Finance Minister Tito Mboweni has outlined several options the government is exploring to mobilise funding for a new South African Airways (SAA).
In an affidavit filed at the Pretoria high court Monday, Mboweni denied the Democratic Alliance’s (DA) claim that he was planning to use section 16 of the Public Finance Management Act (PFMA) to fund SAA’s business rescue plan.
Instead, the government is looking at other options – including approaching institutions to invest pension funds in the new airline, Mboweni wrote. He listed the following:
- Government may retain a portion of the issued share capital in the newly formed airline.
- Private equity partners may be approached to acquire shareholding in the new airline.
- Strategic partners may be approached to acquire shareholding in the new airline.
- Institutions may be approached for investment of pension funds.
- Local private investment institutions and global investment institutions may be approached.
No decisions taken
The Minister emphasised that “no definitive decisions have been taken” at this stage. He further maintained that the government had not committed to funding the requirements of SAA’s business rescue plan, but to “mobilising funding.”
Following Mboweni’s assurance that he was not planning to use section 16 of PFMA to fund SAA’s plan, the DA announced on Tuesday that it was withdrawing its urgent court application against such a decision.
In a statement, DA MP Geordin Hill-Lewis said, “However, we have retained our application on the normal court roll, should the need arise in future to prevent the Minister using Section 16 of the PFMA for the same purpose.
“The DA is resolute that it would be wrong for SAA to be bailed out once again, at public expense, while millions of people face such hardship. The country faces so many more urgent needs right now.”
DA to oppose using pension funds
Hill-Lewis however expressed concern at Mboweni’s suggestion of using pension funds because it “raises the prospect of the Public Investment Corporation being forced to give money to SAA.”
“The DA will oppose any publicly-funded bailout of SAA, whether through direct cash, government guaranteed loans, or an attempt to abuse pension funds,” he said.
According to the SAA business rescue plan adopted last week, R10.1 billion is required to restructure the airline, stabilise its balance sheet and provide working capital for its entities.

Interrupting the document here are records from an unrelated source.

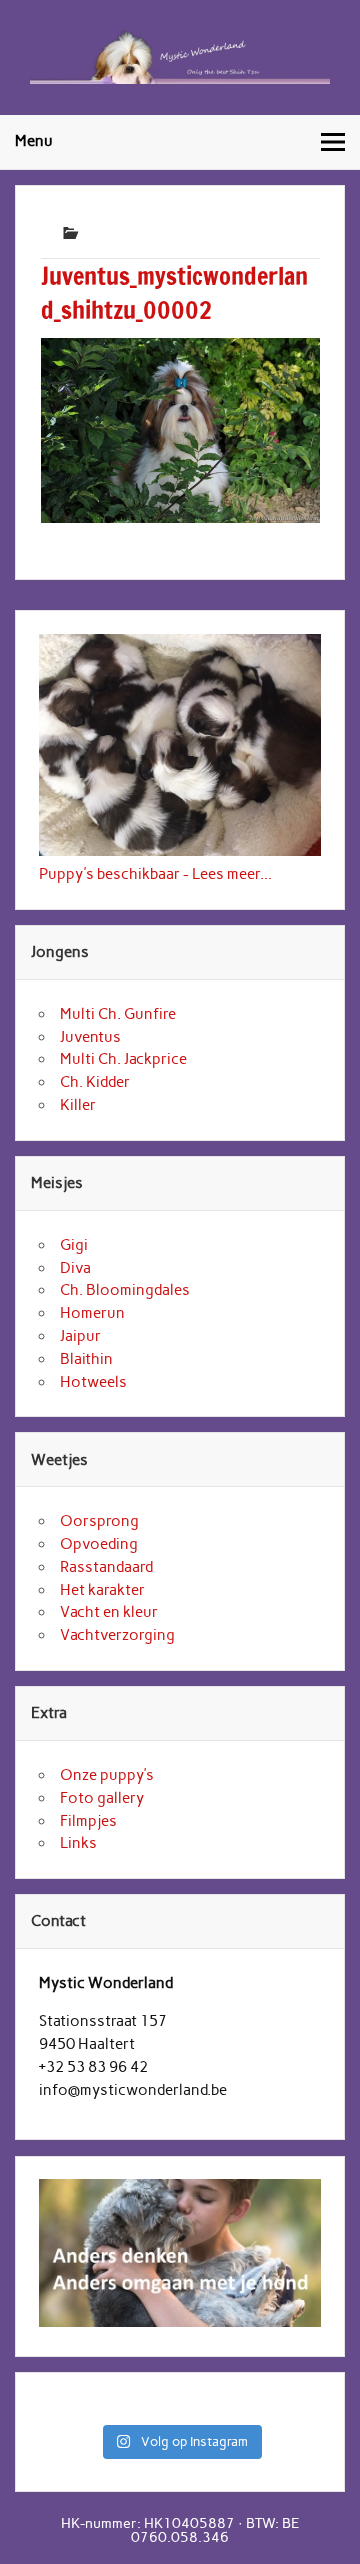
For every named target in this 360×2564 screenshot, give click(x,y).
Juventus (90, 1037)
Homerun (92, 1313)
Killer (78, 1105)
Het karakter (102, 1590)
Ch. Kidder (95, 1082)
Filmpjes (88, 1821)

“The restructuring will include severance packages to about 2,700 SAA employees who will be retrenched, which packages meet the minimum requirements of the Labour Relations Act, and the provides incentives to those employees at the lower rung of the remuneration scale to ensure that they are not worse off,” the Department of Public Enterprises said in a statement.
Last month, the Cabinet endorsed the business rescue plan and “the concerted effort to mobilise funding from various sources, including from potential equity partners for the uptake of the new airline.”
The troubled airline was placed under business rescue in December 2019 following years of mismanagement and government bailouts running into billions of rand.